(Dataset excerpt)
----

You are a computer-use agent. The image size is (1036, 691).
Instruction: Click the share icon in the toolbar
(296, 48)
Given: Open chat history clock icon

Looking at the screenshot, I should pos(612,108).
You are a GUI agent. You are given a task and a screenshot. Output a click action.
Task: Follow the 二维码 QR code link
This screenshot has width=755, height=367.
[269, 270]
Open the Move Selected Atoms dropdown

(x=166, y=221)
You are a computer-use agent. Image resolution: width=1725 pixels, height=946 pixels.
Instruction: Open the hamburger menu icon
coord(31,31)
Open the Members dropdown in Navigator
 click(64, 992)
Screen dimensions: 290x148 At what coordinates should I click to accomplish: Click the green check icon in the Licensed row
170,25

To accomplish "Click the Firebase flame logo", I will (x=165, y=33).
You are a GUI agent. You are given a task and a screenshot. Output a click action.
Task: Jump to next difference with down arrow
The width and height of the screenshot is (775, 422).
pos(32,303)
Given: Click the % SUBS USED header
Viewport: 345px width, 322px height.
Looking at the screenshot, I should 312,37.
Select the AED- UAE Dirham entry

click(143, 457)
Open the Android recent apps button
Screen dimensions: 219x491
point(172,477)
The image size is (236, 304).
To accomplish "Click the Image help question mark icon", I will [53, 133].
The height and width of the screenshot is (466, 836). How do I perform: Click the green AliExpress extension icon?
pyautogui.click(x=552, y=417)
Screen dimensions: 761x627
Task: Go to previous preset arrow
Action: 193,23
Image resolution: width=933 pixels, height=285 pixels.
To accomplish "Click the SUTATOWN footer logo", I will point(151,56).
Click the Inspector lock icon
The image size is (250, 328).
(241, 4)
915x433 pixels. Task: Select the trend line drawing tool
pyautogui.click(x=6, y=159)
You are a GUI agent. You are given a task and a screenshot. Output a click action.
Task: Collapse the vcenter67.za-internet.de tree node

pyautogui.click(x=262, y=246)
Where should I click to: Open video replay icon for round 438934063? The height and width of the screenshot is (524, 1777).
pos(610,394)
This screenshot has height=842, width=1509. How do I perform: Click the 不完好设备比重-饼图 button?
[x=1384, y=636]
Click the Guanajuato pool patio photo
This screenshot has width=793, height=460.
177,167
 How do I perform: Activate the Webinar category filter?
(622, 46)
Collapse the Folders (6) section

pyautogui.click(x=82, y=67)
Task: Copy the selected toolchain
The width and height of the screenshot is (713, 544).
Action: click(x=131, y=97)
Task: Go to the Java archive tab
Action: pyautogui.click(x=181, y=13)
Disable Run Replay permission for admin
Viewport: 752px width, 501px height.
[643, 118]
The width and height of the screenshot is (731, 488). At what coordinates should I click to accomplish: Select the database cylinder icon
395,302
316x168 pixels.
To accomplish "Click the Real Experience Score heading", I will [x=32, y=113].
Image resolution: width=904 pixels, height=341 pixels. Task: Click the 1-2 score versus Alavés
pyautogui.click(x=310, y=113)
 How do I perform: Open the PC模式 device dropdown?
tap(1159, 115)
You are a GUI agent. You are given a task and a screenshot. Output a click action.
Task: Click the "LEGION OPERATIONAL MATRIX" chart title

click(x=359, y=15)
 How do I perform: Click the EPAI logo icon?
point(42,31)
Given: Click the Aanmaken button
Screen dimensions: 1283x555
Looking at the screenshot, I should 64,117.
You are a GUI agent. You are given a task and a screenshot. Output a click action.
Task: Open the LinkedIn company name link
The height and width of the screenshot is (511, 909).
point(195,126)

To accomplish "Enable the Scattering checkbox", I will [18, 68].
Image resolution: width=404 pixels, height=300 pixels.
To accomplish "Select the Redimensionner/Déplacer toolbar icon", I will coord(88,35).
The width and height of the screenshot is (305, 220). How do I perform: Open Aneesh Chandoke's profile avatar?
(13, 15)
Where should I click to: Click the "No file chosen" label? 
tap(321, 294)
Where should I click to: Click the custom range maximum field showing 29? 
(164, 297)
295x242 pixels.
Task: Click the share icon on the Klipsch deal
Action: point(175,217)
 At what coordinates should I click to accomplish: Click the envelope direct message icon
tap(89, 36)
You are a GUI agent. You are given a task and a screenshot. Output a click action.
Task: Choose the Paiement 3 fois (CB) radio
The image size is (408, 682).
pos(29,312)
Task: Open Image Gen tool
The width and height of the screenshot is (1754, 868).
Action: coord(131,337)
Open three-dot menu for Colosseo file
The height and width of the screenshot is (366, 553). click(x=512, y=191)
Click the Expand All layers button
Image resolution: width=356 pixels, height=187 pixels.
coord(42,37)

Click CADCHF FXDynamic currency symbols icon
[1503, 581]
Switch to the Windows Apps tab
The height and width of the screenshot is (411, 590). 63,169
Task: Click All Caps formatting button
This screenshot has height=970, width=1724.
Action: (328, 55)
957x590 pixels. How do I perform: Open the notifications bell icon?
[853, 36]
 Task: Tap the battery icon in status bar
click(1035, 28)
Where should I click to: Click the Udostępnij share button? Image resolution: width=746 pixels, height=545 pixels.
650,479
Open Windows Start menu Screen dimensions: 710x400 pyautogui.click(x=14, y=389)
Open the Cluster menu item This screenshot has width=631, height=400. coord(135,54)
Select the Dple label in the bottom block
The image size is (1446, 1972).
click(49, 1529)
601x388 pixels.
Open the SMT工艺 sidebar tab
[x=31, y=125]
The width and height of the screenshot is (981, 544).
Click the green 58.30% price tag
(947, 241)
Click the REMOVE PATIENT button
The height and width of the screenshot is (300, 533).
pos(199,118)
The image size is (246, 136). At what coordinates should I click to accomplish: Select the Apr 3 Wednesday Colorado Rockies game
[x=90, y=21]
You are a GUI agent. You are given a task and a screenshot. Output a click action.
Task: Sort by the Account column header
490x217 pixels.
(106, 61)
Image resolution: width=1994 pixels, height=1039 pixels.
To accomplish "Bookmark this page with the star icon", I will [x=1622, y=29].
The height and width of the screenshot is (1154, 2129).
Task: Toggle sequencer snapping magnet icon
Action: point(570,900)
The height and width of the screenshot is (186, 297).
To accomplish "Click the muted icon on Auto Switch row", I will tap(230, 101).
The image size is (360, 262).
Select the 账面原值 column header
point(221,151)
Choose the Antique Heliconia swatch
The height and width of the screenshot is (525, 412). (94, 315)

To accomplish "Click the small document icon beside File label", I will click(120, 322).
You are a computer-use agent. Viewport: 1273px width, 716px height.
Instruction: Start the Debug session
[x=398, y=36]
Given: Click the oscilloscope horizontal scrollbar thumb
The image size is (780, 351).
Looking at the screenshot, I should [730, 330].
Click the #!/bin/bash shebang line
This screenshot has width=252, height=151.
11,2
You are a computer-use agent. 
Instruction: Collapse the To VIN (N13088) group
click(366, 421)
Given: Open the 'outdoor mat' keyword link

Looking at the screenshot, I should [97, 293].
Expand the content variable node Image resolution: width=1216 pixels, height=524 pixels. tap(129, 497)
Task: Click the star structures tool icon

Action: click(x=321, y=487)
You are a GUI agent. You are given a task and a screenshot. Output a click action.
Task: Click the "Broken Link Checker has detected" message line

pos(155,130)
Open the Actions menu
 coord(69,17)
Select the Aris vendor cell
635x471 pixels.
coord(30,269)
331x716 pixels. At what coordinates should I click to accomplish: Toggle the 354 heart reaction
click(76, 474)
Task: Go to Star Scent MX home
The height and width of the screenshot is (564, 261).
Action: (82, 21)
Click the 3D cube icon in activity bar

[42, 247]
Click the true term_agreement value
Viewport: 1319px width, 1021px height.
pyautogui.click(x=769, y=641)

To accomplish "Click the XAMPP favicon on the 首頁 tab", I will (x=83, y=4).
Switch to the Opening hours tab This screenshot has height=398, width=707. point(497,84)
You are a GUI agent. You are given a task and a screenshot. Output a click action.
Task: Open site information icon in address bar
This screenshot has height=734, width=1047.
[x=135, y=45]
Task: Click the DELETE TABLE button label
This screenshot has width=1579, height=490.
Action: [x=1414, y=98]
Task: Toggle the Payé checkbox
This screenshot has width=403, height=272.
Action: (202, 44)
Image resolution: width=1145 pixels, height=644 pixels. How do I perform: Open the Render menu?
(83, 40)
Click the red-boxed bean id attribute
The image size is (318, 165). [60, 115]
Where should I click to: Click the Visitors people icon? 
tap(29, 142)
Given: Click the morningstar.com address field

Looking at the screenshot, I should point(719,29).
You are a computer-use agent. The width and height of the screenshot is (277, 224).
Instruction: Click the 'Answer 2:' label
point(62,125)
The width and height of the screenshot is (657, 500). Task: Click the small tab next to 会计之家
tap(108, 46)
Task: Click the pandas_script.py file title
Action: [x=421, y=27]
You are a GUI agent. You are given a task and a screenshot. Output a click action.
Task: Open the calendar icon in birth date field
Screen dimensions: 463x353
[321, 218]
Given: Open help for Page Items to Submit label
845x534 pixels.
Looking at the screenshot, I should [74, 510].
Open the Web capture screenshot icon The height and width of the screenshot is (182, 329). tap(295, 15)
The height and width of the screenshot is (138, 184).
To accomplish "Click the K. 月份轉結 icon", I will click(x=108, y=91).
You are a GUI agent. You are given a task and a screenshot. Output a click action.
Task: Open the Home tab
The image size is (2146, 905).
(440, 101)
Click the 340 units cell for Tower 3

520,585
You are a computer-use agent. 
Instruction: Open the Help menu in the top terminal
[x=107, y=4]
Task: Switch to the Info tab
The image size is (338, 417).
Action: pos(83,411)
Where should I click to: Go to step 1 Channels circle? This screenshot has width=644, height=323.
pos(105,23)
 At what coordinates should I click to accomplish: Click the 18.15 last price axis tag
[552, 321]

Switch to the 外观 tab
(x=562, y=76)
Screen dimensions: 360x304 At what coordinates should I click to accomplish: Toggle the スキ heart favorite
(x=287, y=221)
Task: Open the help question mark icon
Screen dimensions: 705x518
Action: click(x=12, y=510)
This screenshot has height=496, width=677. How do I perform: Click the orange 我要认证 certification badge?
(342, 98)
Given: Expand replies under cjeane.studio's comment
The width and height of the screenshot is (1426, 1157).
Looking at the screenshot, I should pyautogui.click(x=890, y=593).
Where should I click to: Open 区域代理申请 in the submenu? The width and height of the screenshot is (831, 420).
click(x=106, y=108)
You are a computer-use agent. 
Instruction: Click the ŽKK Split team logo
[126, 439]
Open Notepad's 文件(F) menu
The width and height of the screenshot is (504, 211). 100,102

----

Copy the part of the listing above that starts at the line containing "will (x=165, y=33)." and stops after the line containing "will [53, 133].".

To accomplish "Click the Firebase flame logo", I will (x=165, y=33).
You are a GUI agent. You are given a task and a screenshot. Output a click action.
Task: Jump to next difference with down arrow
The width and height of the screenshot is (775, 422).
pos(32,303)
Given: Click the % SUBS USED header
Viewport: 345px width, 322px height.
Looking at the screenshot, I should 312,37.
Select the AED- UAE Dirham entry

click(143, 457)
Open the Android recent apps button
Screen dimensions: 219x491
point(172,477)
The image size is (236, 304).
To accomplish "Click the Image help question mark icon", I will [53, 133].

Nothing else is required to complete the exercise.